While the increases in insurance coverage for contraception over the last decade are promising, it is imperative that all women have this important benefit.
In Congress
In 1998, PPFA® won a major legislative victory with the enactment of a contraceptive coverage requirement in the Federal Employees Health Benefits Program (FEHB). The provision guarantees coverage of prescription contraceptive drugs and devices for all employees of the federal government — one of the largest employers in the U.S. — by all plans participating in the FEHB program that cover other prescription drugs and devices. Contraceptive coverage for federal employees continues to be provided in the FEHB program (Dailard, 2003; NFPRHA, 2006; NWLC, 2006).
The Equity in Prescription Insurance and Contraceptive Coverage Act (EPICC) was first introduced in 1997 by Senator Olympia Snowe (R-ME) and Representative James Greenwood (R-PA) to provide equity in insurance coverage for contraception in the private market.

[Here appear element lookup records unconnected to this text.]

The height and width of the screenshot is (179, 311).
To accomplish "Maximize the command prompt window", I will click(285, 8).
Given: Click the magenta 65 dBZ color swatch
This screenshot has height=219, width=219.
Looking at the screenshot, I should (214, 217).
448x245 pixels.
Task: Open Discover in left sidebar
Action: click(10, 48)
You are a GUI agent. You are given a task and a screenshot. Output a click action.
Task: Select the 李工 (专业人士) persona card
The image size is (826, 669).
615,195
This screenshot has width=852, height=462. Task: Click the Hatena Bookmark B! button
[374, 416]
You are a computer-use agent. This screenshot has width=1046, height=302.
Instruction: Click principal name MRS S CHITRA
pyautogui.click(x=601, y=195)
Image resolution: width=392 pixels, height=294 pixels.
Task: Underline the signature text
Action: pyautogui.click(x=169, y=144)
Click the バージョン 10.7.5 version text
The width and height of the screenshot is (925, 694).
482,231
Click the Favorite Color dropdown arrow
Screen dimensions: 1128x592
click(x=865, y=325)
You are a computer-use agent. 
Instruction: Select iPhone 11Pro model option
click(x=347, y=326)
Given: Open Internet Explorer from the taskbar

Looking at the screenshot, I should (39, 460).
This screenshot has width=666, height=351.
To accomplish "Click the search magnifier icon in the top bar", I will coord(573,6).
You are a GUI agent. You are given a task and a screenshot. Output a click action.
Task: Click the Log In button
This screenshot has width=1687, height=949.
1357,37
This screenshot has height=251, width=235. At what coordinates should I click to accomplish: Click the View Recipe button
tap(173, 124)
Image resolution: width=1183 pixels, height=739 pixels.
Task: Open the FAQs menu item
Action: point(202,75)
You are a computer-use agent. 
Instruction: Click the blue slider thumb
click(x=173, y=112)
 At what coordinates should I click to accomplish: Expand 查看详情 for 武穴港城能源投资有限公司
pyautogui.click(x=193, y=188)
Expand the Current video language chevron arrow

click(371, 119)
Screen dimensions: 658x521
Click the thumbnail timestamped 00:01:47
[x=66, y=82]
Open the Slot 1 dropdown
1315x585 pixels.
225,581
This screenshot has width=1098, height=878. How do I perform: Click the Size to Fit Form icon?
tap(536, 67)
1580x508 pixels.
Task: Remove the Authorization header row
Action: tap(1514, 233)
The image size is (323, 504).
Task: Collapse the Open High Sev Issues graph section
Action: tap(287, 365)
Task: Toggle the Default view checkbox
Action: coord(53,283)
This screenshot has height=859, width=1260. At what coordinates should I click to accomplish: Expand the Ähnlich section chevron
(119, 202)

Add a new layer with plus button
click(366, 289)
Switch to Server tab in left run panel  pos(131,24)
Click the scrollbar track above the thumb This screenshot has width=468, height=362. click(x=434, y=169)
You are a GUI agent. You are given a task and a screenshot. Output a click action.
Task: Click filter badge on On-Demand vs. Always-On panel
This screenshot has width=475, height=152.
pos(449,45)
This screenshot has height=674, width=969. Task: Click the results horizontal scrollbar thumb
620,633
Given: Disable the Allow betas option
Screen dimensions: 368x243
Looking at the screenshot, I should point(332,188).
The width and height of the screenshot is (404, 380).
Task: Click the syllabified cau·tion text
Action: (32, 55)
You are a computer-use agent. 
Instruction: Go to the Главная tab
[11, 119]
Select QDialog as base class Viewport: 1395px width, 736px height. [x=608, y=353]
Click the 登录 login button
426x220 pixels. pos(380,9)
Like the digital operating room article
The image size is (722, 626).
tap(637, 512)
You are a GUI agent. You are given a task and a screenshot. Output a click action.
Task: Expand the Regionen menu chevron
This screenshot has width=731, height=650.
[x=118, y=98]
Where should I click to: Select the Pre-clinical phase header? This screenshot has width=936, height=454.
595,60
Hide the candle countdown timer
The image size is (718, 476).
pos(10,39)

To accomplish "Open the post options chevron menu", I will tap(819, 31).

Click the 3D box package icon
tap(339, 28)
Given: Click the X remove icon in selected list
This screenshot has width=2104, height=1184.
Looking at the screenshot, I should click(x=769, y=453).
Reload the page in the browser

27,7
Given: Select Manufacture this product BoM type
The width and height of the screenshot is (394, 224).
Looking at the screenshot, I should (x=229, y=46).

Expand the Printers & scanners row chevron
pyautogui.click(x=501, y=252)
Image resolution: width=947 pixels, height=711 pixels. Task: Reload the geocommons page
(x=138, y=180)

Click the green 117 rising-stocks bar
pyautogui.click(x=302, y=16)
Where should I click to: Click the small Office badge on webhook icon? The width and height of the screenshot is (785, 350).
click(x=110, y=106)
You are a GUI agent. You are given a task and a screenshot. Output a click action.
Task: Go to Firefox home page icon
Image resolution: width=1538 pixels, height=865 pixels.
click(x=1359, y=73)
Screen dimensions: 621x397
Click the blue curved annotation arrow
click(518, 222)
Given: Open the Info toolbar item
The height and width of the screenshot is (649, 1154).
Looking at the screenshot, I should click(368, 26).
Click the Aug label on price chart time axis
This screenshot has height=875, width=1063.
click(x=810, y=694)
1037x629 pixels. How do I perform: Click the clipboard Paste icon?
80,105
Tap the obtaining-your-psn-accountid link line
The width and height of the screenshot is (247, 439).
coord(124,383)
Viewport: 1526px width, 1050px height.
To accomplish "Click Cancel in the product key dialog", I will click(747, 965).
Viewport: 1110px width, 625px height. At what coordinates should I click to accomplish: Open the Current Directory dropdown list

The bill sought to establish parity for contraceptive prescriptions and related medical services within the context of coverage already guaranteed by each insurance plan.
Under this legislation, plans already covering prescription drugs and devices would include equivalent coverage for prescription contraceptive drugs and devices. Also, plans that included coverage for outpatient medical services would include outpatient contraceptive services in that coverage. The bill defined contraceptive services as “consultations, examinations, procedures, and medical services, provided on an outpatient basis and related to the use of contraceptive methods (including natural family planning) to prevent an unintended pregnancy” (H.R. 2174, 1997; S. 743, 1997; S. 766, 1997).
EPICC was reintroduced in 1999, 2001, 2003, and 2005. In 2007, it was reintroduced as part of the Prevention First Act. A combination of eight separate bills, the Prevention First Act of 2007 would
- require all health plans to cover FDA-approved prescription contraceptives and related medical services
- expand access to preventive reproductive health care services and education programs
- increase access to family planning services
- prevent the spread of sexually transmitted infections (STIs)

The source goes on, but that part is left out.